_TASK STATEMENT:_
Line by line, output everything from the one that contains "Given: Open the layout setup grid icon" through the end of the material below, exactly as written and with no pictures.

_PROVIDED RECORDS:_
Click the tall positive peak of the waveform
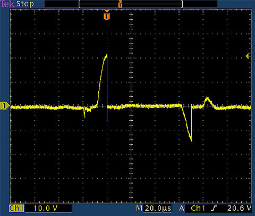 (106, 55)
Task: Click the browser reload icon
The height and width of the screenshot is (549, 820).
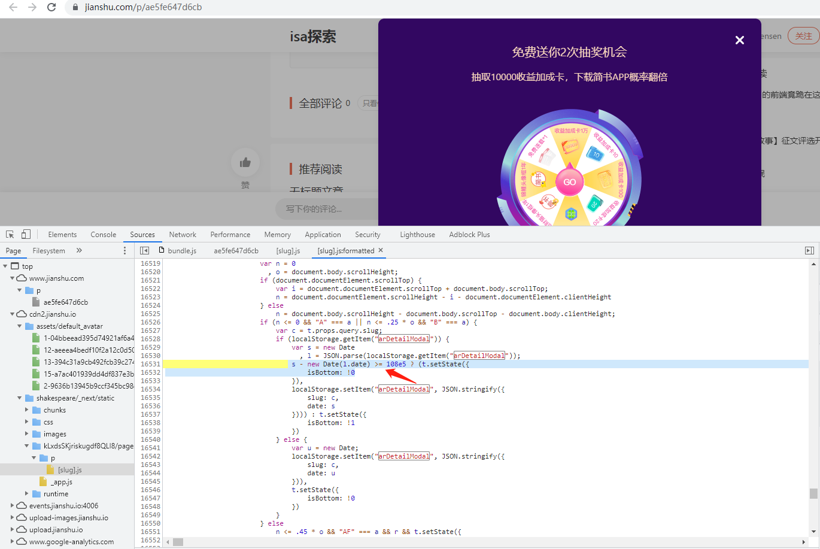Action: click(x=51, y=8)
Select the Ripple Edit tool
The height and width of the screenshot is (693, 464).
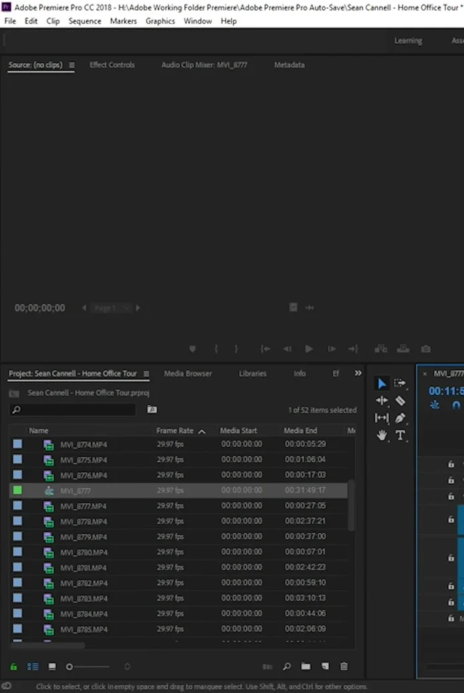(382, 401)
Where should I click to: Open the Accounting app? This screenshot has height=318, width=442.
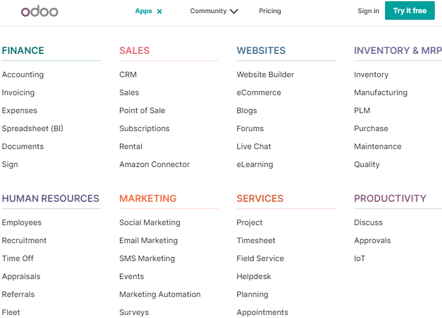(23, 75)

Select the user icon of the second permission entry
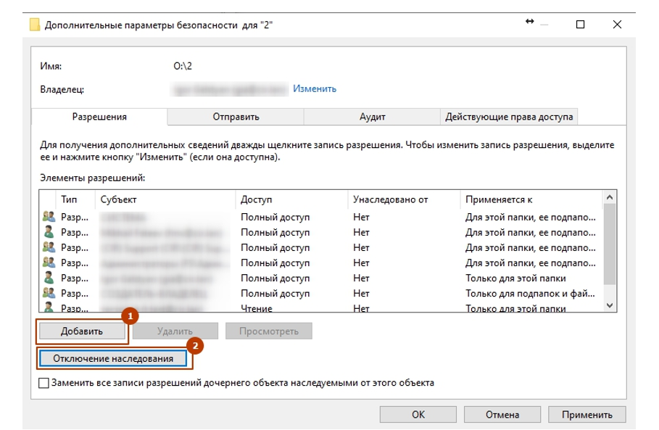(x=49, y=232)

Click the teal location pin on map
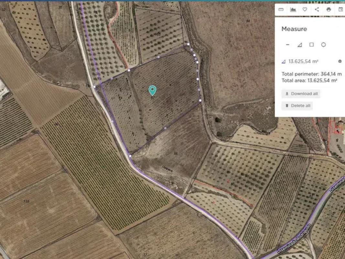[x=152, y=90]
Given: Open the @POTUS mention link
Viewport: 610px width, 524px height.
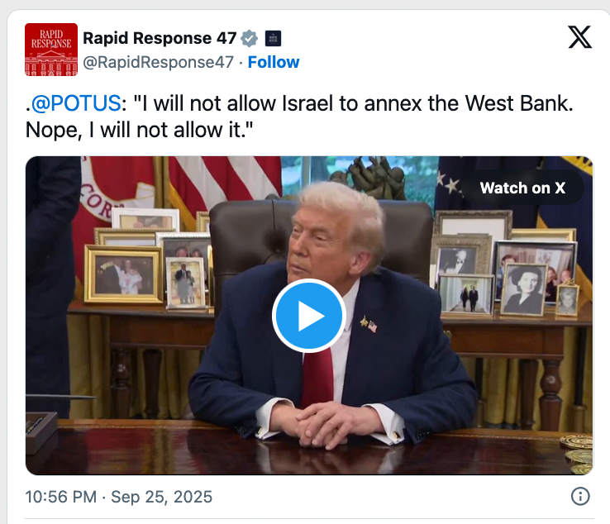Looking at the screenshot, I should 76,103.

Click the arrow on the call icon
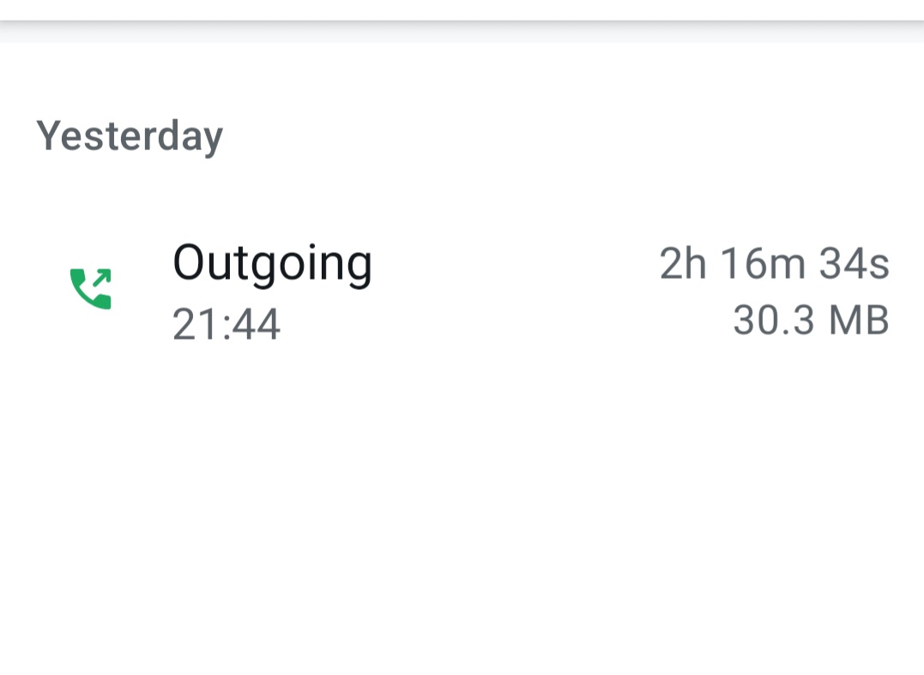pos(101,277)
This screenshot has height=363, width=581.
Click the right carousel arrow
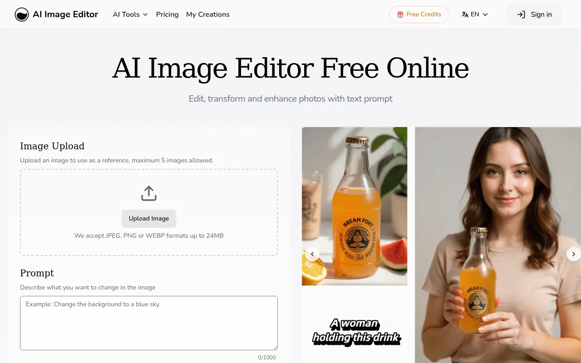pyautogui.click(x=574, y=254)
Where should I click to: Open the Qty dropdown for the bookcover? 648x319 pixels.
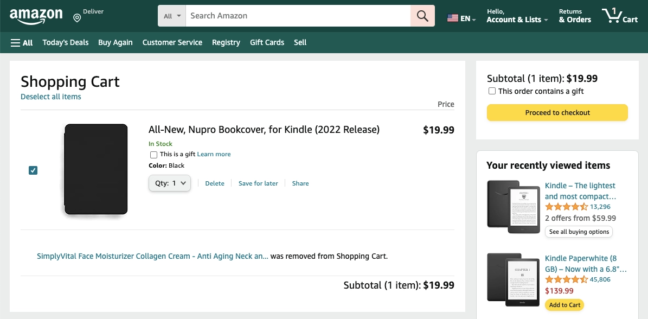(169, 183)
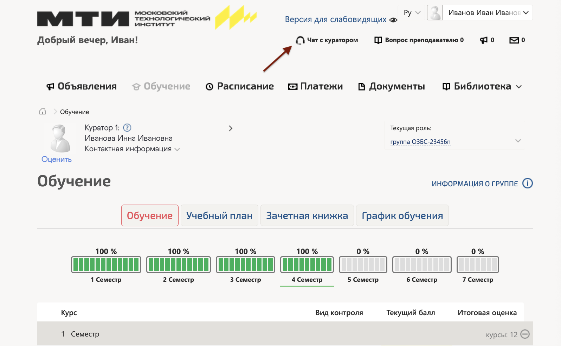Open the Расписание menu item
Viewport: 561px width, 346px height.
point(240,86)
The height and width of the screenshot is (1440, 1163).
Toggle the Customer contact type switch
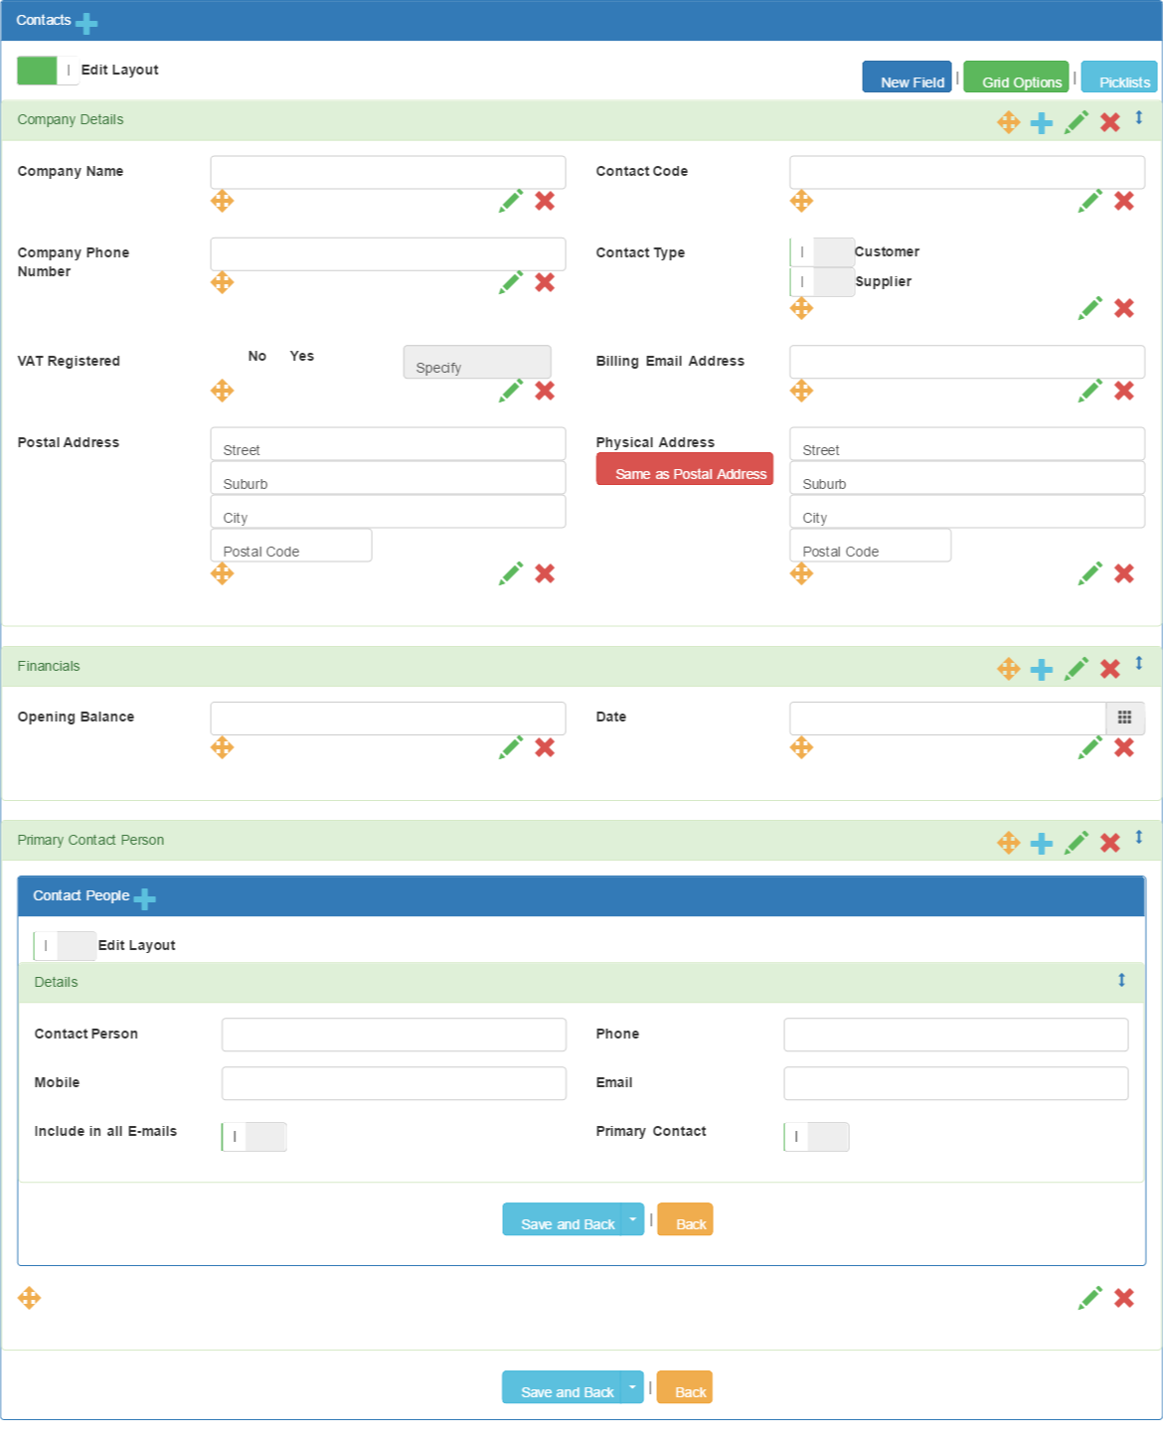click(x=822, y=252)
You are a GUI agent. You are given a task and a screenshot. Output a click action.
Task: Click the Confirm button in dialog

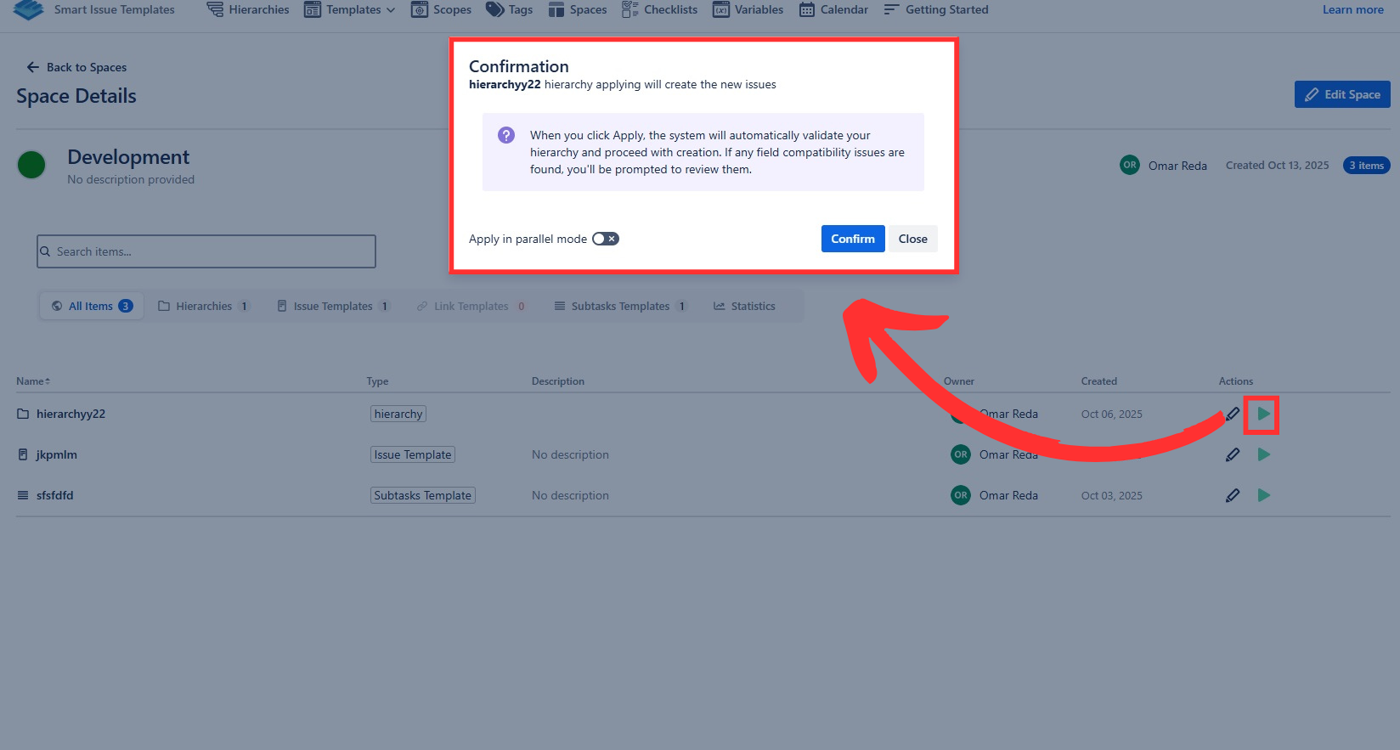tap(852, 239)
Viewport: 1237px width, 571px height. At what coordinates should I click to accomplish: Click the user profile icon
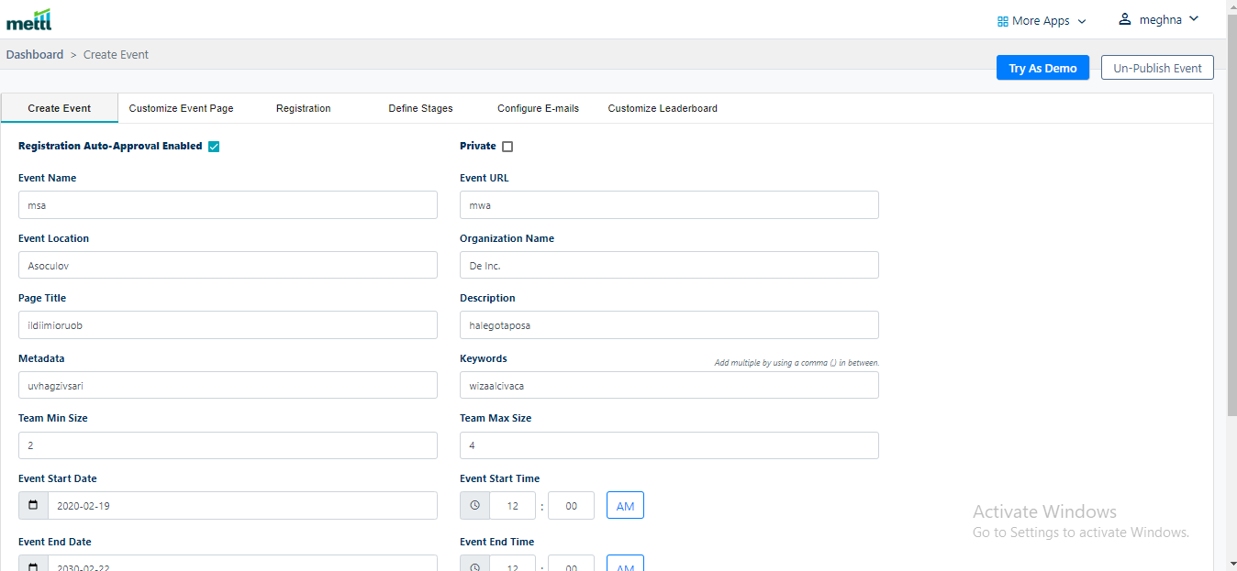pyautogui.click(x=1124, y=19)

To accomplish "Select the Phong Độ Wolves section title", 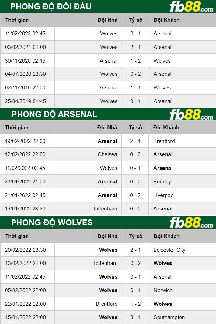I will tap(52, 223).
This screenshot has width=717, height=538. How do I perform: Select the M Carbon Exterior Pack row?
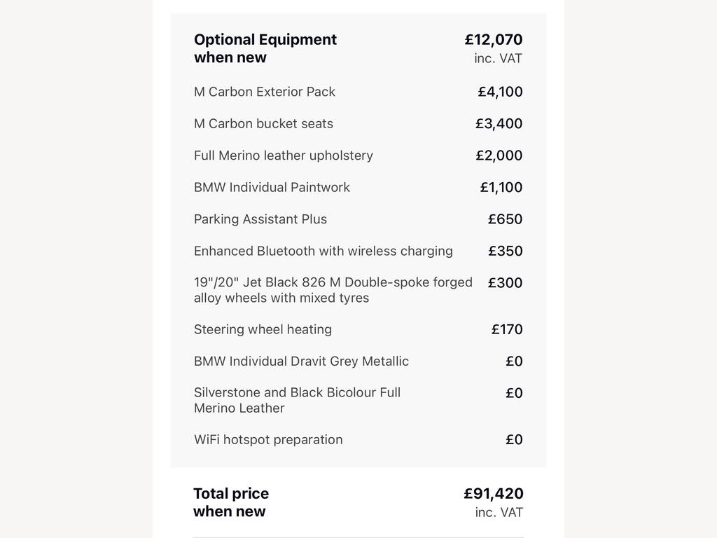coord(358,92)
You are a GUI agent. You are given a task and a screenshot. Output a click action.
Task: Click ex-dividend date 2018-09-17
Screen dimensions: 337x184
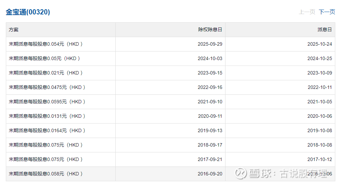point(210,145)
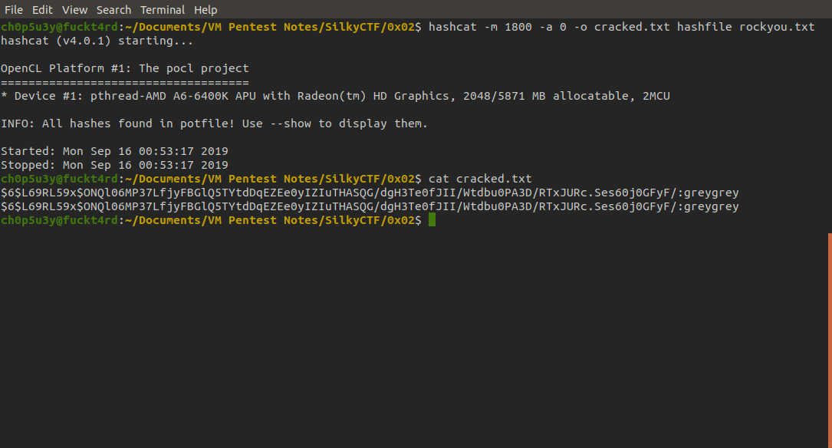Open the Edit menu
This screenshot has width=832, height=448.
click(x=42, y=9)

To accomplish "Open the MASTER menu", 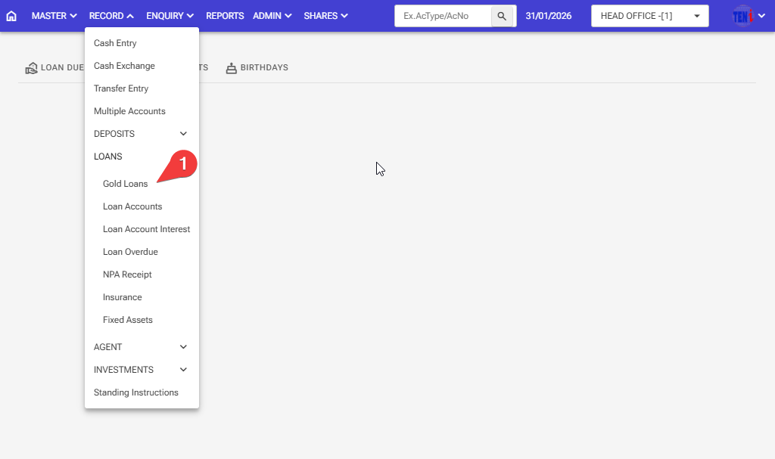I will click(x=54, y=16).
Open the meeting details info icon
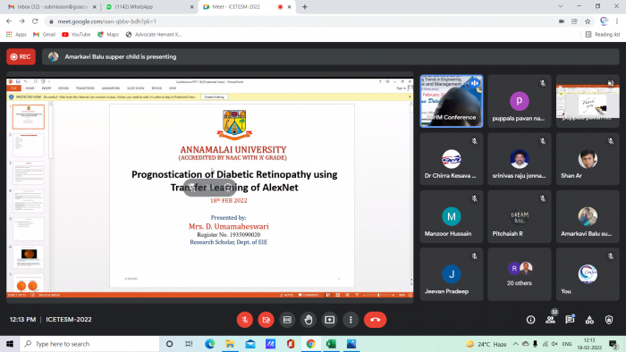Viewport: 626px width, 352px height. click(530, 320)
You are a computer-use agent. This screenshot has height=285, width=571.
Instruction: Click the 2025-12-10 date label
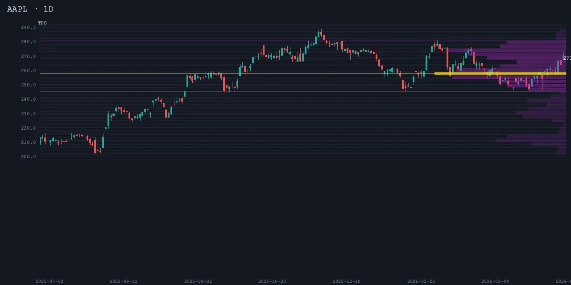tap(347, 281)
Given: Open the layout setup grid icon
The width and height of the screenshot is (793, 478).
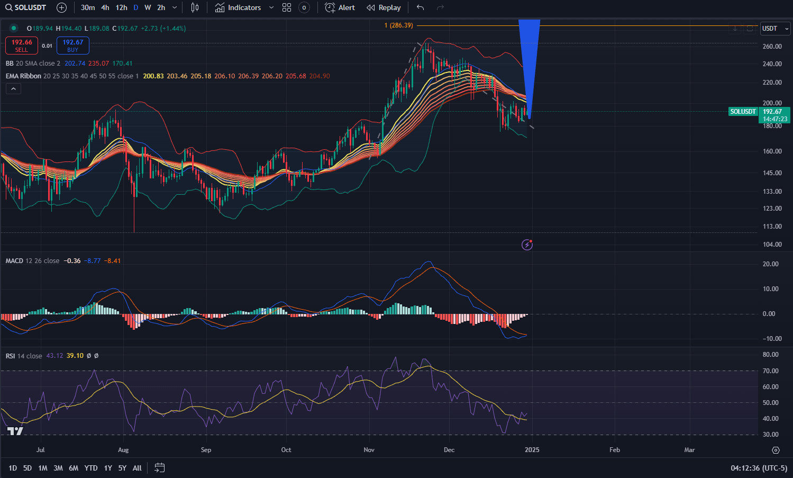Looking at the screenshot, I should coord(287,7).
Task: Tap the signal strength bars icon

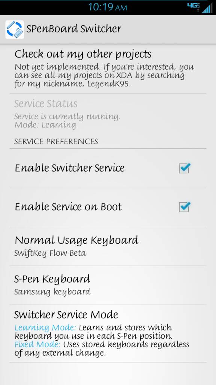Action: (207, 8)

_ANSWER TO THE PROBLEM:_
Given: Open the layout setup grid icon
The width and height of the screenshot is (793, 478).
Looking at the screenshot, I should coord(287,7).
Task: Tap the signal strength bars icon

Action: (207, 8)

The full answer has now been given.